On page 77 there is an example circuit with a PNP transistor driven by an NPN transistor. The second paragraph asks a question and in parenthesis it says "make sure you understand why", which I don't!
I am struggling to understand the voltages and currents present in this circuit. Can I treat the resisters as a simple voltage divider and perform ohms law and KVL/KCL as a normal circuit or do I have to analyze the circuit differently because of the transistor?
Best Answer
You seem to be asking multiple questions.
The first thing to understand is what the NPN in front of the PNP does for you. As the page correctly points out, the left circuit needs to hold the input at nearly 15 V for the transistor to be off. Understand why before proceeding.

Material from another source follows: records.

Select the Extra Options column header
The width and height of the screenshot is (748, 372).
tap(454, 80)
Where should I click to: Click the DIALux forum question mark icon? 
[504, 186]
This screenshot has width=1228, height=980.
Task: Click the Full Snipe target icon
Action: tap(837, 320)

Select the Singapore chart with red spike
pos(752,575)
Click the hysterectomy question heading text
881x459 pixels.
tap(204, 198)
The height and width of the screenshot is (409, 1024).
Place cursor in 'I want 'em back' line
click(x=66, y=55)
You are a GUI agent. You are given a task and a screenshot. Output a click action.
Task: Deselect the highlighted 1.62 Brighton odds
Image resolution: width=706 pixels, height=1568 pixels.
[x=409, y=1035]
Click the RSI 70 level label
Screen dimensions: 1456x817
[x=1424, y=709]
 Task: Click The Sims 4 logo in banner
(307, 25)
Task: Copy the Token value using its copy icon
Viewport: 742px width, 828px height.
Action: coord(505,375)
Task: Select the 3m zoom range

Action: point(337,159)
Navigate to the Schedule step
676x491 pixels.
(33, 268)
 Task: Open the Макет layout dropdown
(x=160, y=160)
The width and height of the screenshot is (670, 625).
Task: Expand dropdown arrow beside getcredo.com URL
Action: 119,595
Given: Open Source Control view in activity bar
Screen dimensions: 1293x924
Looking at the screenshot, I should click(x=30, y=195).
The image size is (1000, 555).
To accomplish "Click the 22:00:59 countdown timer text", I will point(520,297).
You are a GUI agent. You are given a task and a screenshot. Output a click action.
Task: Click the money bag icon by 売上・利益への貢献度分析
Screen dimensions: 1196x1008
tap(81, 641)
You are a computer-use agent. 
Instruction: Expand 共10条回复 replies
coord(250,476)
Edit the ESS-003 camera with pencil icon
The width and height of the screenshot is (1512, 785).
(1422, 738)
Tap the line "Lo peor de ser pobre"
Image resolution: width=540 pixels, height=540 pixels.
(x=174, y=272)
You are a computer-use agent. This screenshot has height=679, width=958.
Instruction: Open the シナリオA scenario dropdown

The reason is that the B-E junction of these transistors looks like a diode to the driving circuit. This diode drops only 500-750 mV for normal currents. Therefore when current is drawn from the base of the PNP, that base is only about 700 mV below the emitter, so a bit above 14 V. As the book says, that is inconvenient when you want to control something with a 0 to 3.3 V digital logic signal.
The solution is the right circuit. The NPN has the same diode-looking characteristics, but flipped around in polarity. Now the base will be about 700 mV above the emitter, so 700 mV above ground, when the transistor is being turned on. That's a level that digital logic can do.
The two resistors R2 and R3 are to interface the easy to control NPN switch with the PNP switch you actually want to control.
R2 limits the current out the base of Q3 and into the collector of Q2. If it wasn't there, that current could get high enough to damage both transistors.
R3 isn't strictly necessary, but makes sure Q3 is really off when Q2 is off. Note that when Q2 is off, it's just not driving current thru the base of Q3. It doesn't actively hold the base of Q3 close to its emitter to make sure Q3 is really off and not randomly turning on from stray noise. That's what R3 does.
As the text says, there is wide latitude in picking the value of R3. However, it can't be so low that the current limited by R2 can't turn on Q3 anymore.